The 7 Gateways to the Underworld
MYSTICAL PLACES SPECIAL
Archaeologists descend into the realm of the dead
Emperors, pharaohs, high priests— since time immemorial, civilizations all over the globe have been searching for a gateway to the fabled realm of the dead, whether deep underwater or through subterranean tunnels. Entire religions have been based on this idea. Only now are archaeologists making headway on the trail of these mysteries…
1 Did an ancient civilization create a door to the underworld?
Sergio Gómez holds his breath: At last he is very close to reaching his goal. For six years the archaeologist has been excavating the 450-foot-long tunnel underneath the main temple of the pre- Columbian city of Teotihuacán. He and his team have moved around 1,100 tons of rocks and other obstacles out of the way and have unearthed countless treasures. Now the end of the passageway is in sight—goméz hardly believes his eyes. Before him are three sealed chambers. Could they be the tombs of Teotihuacán’s legendary kings?
With an area of 14 square miles and a population of 200,000, the temple city of Teotihuacán was one of the largest metropolises in the world in its time. Its builders appeared seemingly out of nowhere around the year 100 BC and established a highly sophisticated power structure long before the Maya and the Aztecs dominated the American continent. But 650 years later they vanished—leaving behind many mysteries, the biggest of which is the tunnel underneath the Temple of the Feathered Serpent. Here archaeologists found around 50,000 offerings, including gems, statues, and weapons as well as human bones and skin fragments.

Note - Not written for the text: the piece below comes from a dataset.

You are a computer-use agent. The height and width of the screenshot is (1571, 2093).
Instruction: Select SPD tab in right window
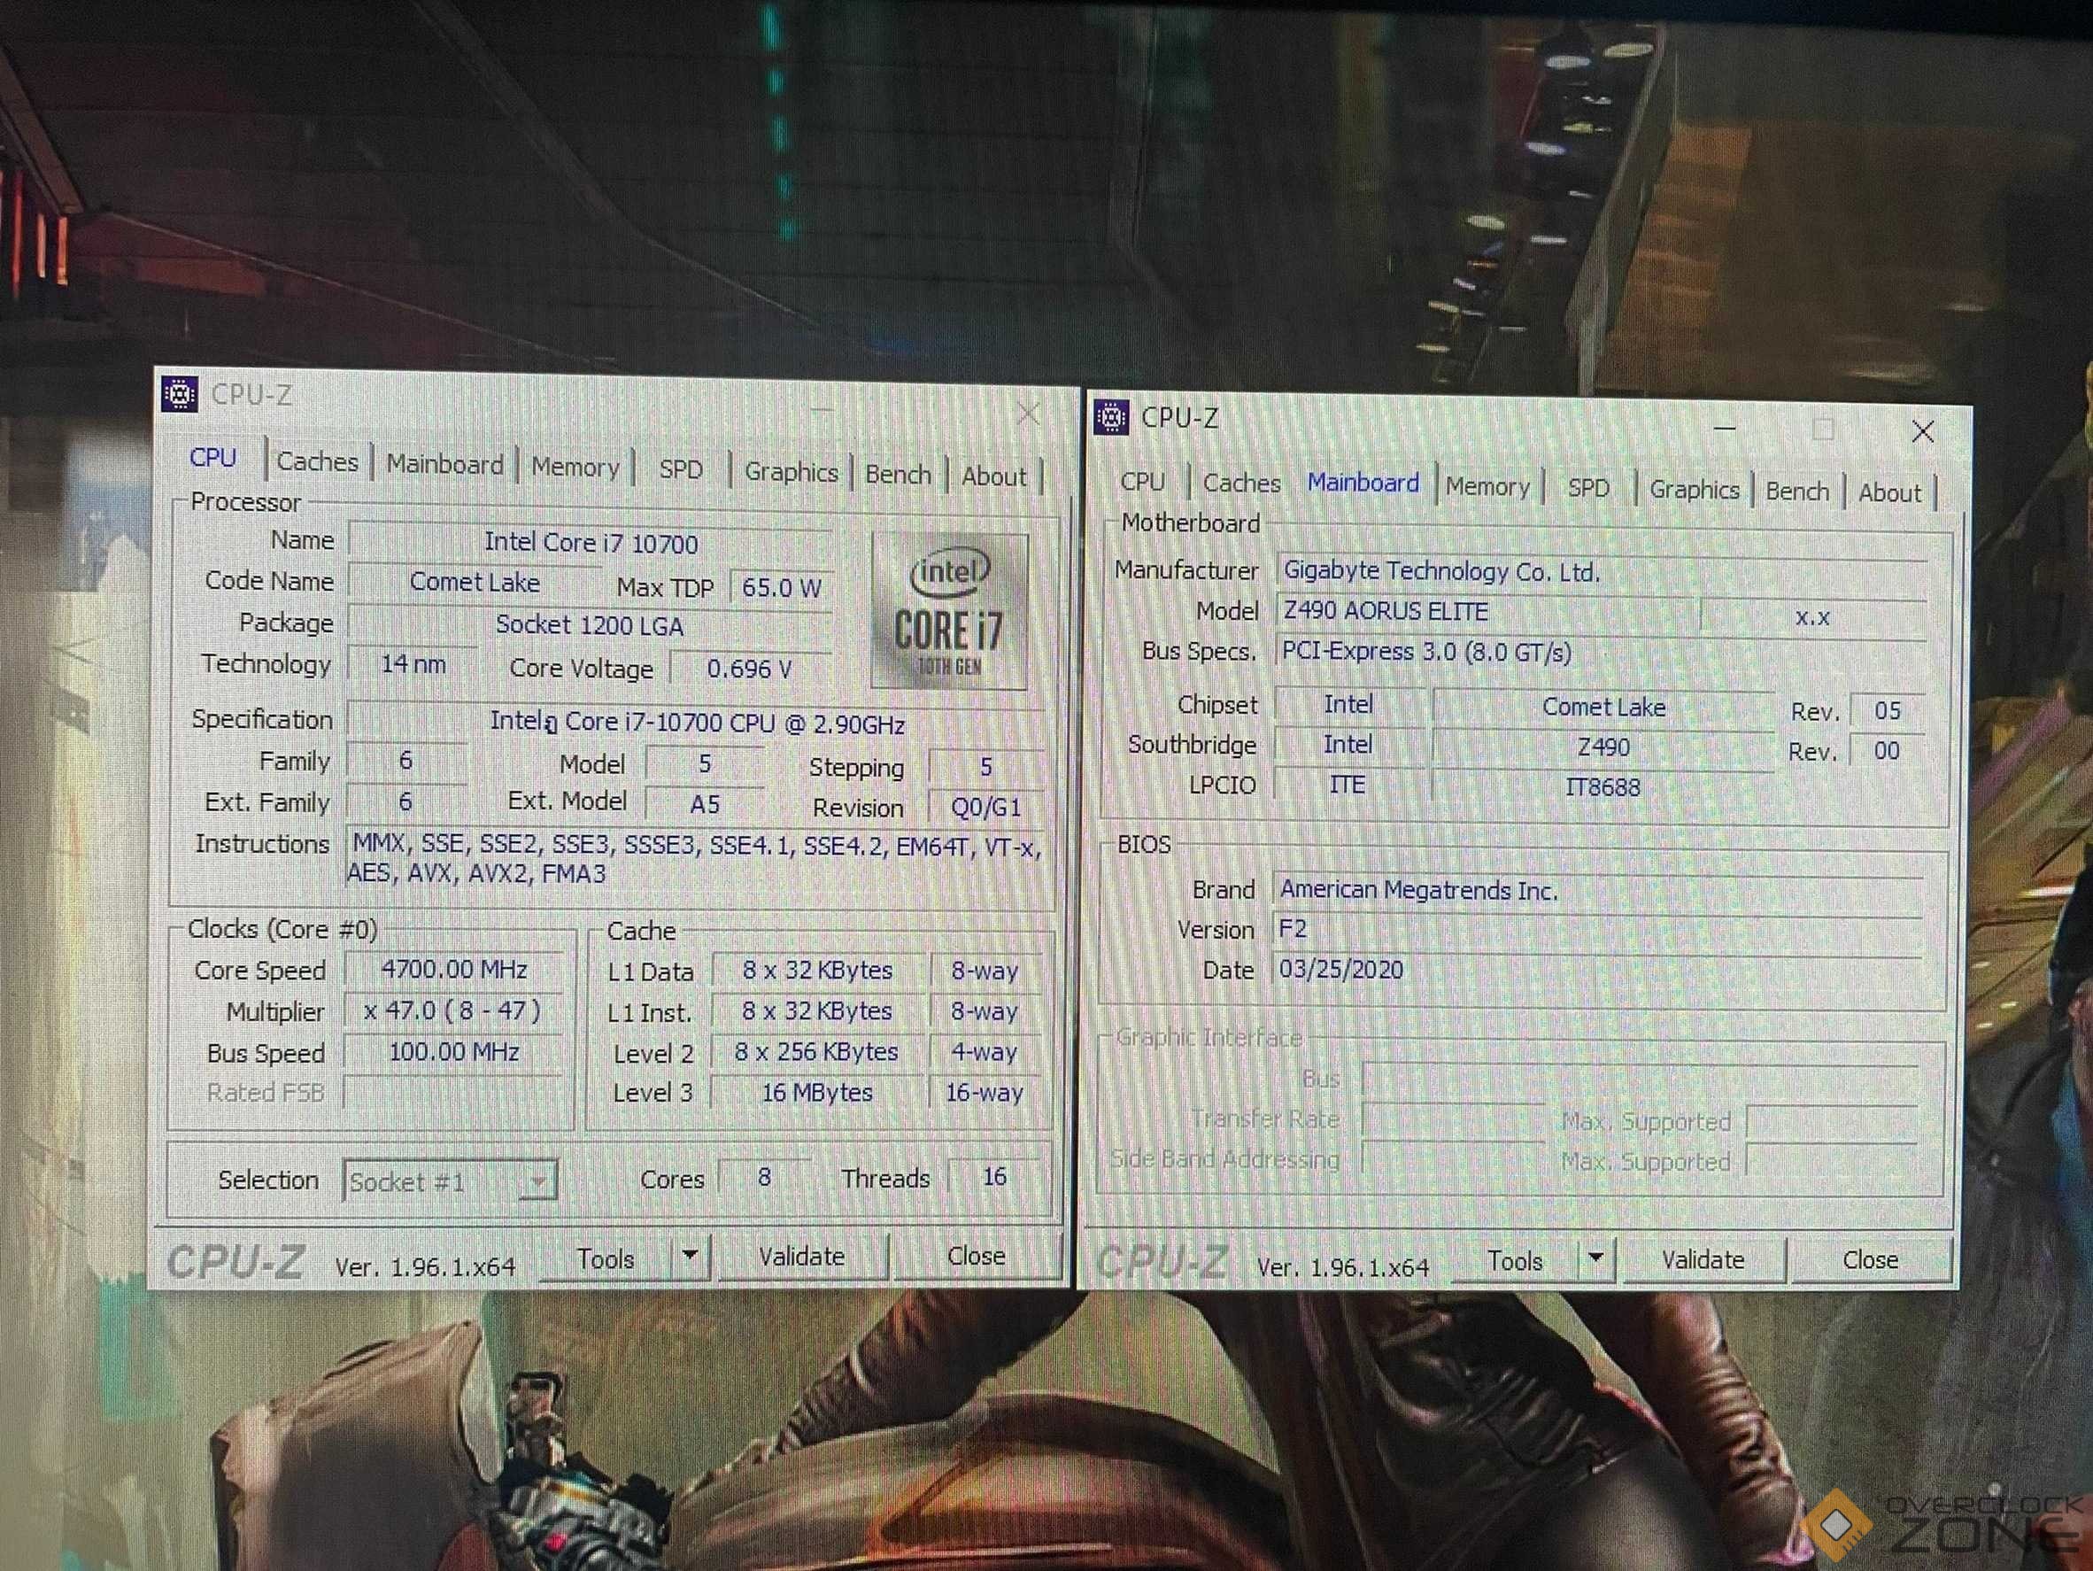[1588, 488]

Gómez’s theory: Through ritual sacrifices, the rulers asked the gods to sanctify their status as rulers of the earthly realm.
Now archaeologists have scored their next coup: In one of the chambers they found large amounts of liquid mercury—a further indication of the presence of a royal tomb, because the metal may symbolize a kind of river into the underworld. If Goméz does succeed in finding a tomb before the excavation is finished, DNA analysis of the bones could finally reveal whether the mysterious builders of the city had been governed by a single ruler or several.

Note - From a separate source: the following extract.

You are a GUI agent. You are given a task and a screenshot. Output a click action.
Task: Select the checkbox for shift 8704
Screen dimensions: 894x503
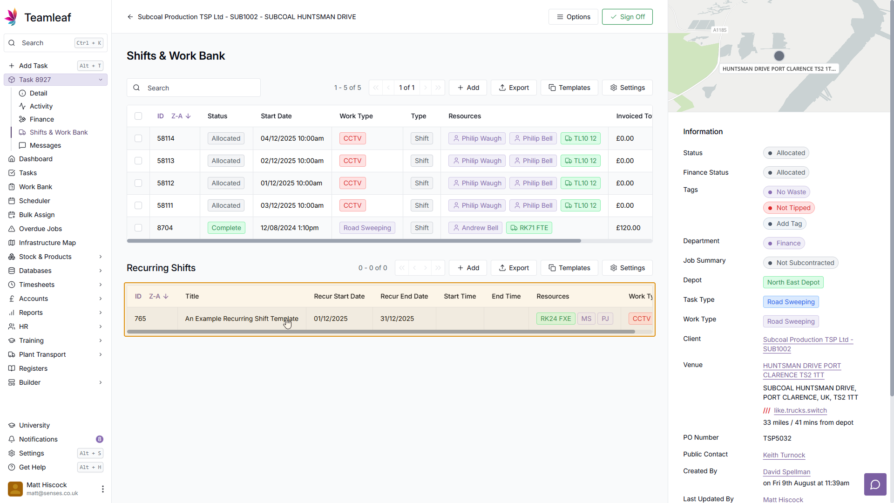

For the people of Teotihuacán, the tunnel symbolized an entrance to the underworld.
2 Which emperor took an army with him to the realm of the dead?
The sweat streams down Yang Zhifa’s face as he works the rock-hard soil with his pickax. For weeks a drought has been plaguing the people of China’s central Shaanxi province. On his search for a water vein the farmer encounters sudden resistance. He keeps digging feverishly, but rather than a water jug or another household object, what emerges is the shoulder of a huge clay figure. Yang has no idea that he has just made one of the 20th century’s greatest archaeological discoveries: the legendary terra- cotta warriors of China’s first emperor, Qin Shi Huang…
According to historians, the emperor had started making arrangements to construct his mausoleum shortly after his ascension to the throne in 221 BC— at age 13: 700,000 forced laborers spent 30 years digging trenches and building mounds. In the end, the grave complex covered over 35 square miles— which is about the size of the island of Manhattan. Why go to all this trouble? Qin Shi Huang wanted to take his entire empire with him into the underworld, and so he was buried with model palaces, horses, chariots, and clay figures. “It’s the ideal government under the ground,” says Duan Qingbo, head of the excavation at the site. For fear of the dangers that lurked in the abode of the dead, the emperor would be escorted to the hereafter by an armed military contingent of 7,300 life-size terra- cotta warriors. “He wanted to have an army in the afterlife as well to protect his spirit and grave against all the soldiers he had killed,” explains historian Robin Yates. Huge parts of the complex are as yet unexcavated; even the emperor’s tomb has yet to be opened—after all, without suitable conservation measures, exposure to fresh air would turn its valuable treasures to dust.
The emperor wanted to have an army in the afterlife as well to protect his spirit and grave against those he had killed.